- Nellikkuth Location in Kerala, India Nellikkuth Nellikkuth (India)
- Coordinates: 11°06′N 76°11′E﻿ / ﻿11.10°N 76.18°E
- Country: India
- State: Kerala
- District: Malappuram

Government
- • Type: Municipal Council

Area
- • Total: 2.83 km^{2} (1.09 sq mi)

Languages
- • Official: Malayalam, English
- Time zone: UTC+5:30 (IST)
- PIN: 676122
- Telephone code: 0483
- Vehicle registration: KL-10

= Nellikkuth, Manjeri =

Nellikuth (also spelled Nellikuthu) is a town in Manjeri Municipality in Malappuram district of Kerala, India. It is situated 8 km west of Manjeri and 16 km north west to the Malappuram, the district headquarters. Administratively, it is a major locality within Payyanad village in the Eranad Taluk and falls under the PIN code 676122, with a branch post office with the name of the village. The village is known for its active political and cultural vibrancy in the Manjeri municipality.

== Etymology ==
The etymology of the word nellikuth is popularly understood to be a compound word derived from two distinct Malayalam words - nellu (നെല്ല്) and kuthu (കുത്ത്). Nellu means unhusked rice and Kuthu means 'to husk, or 'to pound'. In this context, the phrase "Nellu kuthuka" (നെല്ല് കുത്തുക) refers to the traditional, laborious process of de-husking paddy by pounding it, typically with a large wooden or stone mortar (ഉരല്, Ural) and pestle (ഉലക്ക, Ulakka).

Therefore, the name "Nellikuth" is popularly believed to mean "the place where paddy is husked" or "paddy-pounding." This etymology strongly suggests that the village was historically a significant center for paddy cultivation and the subsequent post-harvest processing of rice, which was a cornerstone of the local agrarian economy. This etymological root is largely shared through the oral history of the village.

**DATA UNDER STUDY**:
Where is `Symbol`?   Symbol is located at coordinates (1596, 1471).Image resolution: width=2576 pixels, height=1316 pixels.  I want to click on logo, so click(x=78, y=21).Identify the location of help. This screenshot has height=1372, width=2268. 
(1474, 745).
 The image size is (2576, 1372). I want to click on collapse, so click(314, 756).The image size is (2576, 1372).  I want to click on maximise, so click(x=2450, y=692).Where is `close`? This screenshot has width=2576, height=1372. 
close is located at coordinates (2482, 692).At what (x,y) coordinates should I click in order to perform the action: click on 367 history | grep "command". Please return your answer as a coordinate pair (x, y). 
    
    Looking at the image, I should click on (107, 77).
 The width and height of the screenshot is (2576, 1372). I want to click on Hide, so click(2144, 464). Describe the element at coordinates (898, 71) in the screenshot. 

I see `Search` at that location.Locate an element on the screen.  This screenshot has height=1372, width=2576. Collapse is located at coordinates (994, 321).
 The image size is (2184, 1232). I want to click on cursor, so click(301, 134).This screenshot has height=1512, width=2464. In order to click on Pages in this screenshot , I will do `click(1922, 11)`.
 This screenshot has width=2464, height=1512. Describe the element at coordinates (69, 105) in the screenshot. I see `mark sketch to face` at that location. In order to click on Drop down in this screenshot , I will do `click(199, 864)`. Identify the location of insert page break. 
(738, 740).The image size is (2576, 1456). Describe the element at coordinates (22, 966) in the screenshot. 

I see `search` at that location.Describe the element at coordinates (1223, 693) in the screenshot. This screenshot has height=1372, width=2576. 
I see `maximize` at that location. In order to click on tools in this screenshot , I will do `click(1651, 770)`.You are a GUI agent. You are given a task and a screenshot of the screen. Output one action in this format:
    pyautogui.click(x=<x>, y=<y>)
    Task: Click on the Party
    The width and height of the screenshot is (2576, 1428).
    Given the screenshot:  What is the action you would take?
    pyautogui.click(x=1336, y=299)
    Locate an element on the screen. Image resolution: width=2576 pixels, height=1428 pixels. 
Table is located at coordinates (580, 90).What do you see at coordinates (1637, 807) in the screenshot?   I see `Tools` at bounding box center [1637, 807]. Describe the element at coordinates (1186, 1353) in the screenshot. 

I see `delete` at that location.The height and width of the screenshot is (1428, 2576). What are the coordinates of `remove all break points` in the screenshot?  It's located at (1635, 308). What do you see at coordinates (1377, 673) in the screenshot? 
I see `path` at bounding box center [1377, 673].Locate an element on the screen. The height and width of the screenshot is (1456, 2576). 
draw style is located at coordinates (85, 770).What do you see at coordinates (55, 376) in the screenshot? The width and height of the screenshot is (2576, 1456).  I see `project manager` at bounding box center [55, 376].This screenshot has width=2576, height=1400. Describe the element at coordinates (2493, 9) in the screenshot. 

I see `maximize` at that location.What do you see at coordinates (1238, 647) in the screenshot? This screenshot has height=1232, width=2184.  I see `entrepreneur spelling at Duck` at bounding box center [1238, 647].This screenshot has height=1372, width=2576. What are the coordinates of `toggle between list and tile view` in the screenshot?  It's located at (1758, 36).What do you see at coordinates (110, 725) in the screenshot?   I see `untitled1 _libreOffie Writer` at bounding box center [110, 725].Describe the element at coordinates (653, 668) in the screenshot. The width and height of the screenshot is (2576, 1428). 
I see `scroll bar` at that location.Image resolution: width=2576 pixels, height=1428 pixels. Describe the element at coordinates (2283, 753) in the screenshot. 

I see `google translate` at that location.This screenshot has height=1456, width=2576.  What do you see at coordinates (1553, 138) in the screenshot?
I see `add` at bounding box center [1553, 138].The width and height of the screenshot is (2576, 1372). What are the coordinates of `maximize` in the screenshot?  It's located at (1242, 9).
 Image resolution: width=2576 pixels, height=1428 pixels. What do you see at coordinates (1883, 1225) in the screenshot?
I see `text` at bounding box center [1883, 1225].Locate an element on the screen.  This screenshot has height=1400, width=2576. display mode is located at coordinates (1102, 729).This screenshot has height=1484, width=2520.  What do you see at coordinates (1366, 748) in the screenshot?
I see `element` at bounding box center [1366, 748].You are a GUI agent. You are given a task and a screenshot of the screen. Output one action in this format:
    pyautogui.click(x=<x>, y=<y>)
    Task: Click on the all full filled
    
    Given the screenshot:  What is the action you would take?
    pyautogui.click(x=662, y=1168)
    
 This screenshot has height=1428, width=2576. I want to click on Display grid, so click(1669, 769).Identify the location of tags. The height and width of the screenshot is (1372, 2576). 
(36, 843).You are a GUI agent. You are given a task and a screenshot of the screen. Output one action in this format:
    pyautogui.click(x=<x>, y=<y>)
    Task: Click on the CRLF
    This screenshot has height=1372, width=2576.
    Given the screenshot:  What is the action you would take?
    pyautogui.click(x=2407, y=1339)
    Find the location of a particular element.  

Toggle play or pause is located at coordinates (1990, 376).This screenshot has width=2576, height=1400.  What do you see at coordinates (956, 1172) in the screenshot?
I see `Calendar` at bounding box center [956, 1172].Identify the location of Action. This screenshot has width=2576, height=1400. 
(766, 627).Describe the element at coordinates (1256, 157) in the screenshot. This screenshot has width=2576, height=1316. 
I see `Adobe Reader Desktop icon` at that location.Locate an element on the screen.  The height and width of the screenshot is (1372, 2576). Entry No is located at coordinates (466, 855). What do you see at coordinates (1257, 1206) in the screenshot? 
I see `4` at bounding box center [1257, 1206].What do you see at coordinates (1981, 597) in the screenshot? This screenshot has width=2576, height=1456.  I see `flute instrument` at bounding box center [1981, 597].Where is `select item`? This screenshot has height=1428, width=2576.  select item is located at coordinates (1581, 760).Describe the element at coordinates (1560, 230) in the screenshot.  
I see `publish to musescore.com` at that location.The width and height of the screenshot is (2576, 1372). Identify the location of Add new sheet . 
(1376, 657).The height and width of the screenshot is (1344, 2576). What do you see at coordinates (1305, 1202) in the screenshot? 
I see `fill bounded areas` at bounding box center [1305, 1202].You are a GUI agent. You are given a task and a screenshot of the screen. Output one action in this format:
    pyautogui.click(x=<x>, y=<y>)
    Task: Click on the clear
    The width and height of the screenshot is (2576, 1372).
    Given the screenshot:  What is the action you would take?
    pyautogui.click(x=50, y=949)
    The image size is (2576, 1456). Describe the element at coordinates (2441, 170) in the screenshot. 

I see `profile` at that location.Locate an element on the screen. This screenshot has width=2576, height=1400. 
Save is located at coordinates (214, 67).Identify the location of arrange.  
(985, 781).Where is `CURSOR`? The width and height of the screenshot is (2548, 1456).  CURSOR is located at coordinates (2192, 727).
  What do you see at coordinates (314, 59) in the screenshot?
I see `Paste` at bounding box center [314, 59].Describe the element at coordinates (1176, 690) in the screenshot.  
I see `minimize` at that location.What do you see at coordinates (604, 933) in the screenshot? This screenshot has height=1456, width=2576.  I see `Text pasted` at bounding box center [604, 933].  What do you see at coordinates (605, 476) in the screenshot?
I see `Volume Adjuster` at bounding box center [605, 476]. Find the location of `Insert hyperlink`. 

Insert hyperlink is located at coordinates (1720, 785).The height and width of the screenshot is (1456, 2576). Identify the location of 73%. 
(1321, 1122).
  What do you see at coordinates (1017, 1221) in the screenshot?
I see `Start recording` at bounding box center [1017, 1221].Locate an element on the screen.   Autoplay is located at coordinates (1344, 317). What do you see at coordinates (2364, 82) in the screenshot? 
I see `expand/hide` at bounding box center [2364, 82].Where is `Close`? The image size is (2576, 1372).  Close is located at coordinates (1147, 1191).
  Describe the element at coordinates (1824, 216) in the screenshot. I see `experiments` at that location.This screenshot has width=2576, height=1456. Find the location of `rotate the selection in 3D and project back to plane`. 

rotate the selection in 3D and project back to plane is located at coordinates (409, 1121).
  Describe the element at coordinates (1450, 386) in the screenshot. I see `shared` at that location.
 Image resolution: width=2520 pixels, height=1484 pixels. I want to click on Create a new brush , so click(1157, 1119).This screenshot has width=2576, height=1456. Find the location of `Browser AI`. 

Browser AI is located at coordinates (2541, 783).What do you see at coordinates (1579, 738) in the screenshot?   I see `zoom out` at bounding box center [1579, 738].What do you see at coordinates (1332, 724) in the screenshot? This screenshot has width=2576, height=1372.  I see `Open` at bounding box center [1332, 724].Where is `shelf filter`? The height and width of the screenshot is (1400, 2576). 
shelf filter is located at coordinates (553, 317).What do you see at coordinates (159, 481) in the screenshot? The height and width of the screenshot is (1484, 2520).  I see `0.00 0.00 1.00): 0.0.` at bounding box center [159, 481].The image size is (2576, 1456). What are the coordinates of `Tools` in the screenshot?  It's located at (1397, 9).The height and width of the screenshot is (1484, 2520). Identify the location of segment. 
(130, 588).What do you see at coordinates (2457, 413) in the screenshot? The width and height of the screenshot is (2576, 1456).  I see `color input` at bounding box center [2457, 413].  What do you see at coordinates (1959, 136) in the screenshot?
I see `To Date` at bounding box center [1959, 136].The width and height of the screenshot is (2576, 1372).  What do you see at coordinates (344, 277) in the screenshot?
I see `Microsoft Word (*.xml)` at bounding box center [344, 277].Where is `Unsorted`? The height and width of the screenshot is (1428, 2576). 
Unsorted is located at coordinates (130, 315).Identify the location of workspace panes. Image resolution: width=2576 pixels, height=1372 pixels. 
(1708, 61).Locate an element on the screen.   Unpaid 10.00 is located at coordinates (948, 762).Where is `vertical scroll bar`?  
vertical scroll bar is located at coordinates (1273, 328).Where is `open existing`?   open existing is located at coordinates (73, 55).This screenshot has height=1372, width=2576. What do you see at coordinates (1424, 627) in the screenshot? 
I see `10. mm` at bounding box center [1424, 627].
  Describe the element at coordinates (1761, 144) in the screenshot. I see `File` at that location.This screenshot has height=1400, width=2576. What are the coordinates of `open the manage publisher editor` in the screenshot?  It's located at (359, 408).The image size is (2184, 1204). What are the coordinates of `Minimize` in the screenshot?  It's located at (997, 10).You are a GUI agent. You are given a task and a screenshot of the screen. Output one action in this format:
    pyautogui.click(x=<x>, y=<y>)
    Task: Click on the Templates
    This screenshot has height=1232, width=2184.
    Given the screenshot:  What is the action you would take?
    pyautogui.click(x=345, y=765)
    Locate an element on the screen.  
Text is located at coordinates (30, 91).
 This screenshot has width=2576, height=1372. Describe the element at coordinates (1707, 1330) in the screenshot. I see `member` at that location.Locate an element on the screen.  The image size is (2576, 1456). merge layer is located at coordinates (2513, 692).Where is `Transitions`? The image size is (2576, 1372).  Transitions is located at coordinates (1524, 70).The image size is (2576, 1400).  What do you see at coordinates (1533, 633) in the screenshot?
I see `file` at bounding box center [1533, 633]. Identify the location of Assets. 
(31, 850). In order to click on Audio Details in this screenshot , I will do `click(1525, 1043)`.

**ASSIGNMENT**: Print the entire Nellikkuth article again, word for word, from the opening location details through the end of the etymology section.

**RESULT BELOW**:
- Nellikkuth Location in Kerala, India Nellikkuth Nellikkuth (India)
- Coordinates: 11°06′N 76°11′E﻿ / ﻿11.10°N 76.18°E
- Country: India
- State: Kerala
- District: Malappuram

Government
- • Type: Municipal Council

Area
- • Total: 2.83 km^{2} (1.09 sq mi)

Languages
- • Official: Malayalam, English
- Time zone: UTC+5:30 (IST)
- PIN: 676122
- Telephone code: 0483
- Vehicle registration: KL-10

= Nellikkuth, Manjeri =

Nellikuth (also spelled Nellikuthu) is a town in Manjeri Municipality in Malappuram district of Kerala, India. It is situated 8 km west of Manjeri and 16 km north west to the Malappuram, the district headquarters. Administratively, it is a major locality within Payyanad village in the Eranad Taluk and falls under the PIN code 676122, with a branch post office with the name of the village. The village is known for its active political and cultural vibrancy in the Manjeri municipality.

== Etymology ==
The etymology of the word nellikuth is popularly understood to be a compound word derived from two distinct Malayalam words - nellu (നെല്ല്) and kuthu (കുത്ത്). Nellu means unhusked rice and Kuthu means 'to husk, or 'to pound'. In this context, the phrase "Nellu kuthuka" (നെല്ല് കുത്തുക) refers to the traditional, laborious process of de-husking paddy by pounding it, typically with a large wooden or stone mortar (ഉരല്, Ural) and pestle (ഉലക്ക, Ulakka).

Therefore, the name "Nellikuth" is popularly believed to mean "the place where paddy is husked" or "paddy-pounding." This etymology strongly suggests that the village was historically a significant center for paddy cultivation and the subsequent post-harvest processing of rice, which was a cornerstone of the local agrarian economy. This etymological root is largely shared through the oral history of the village.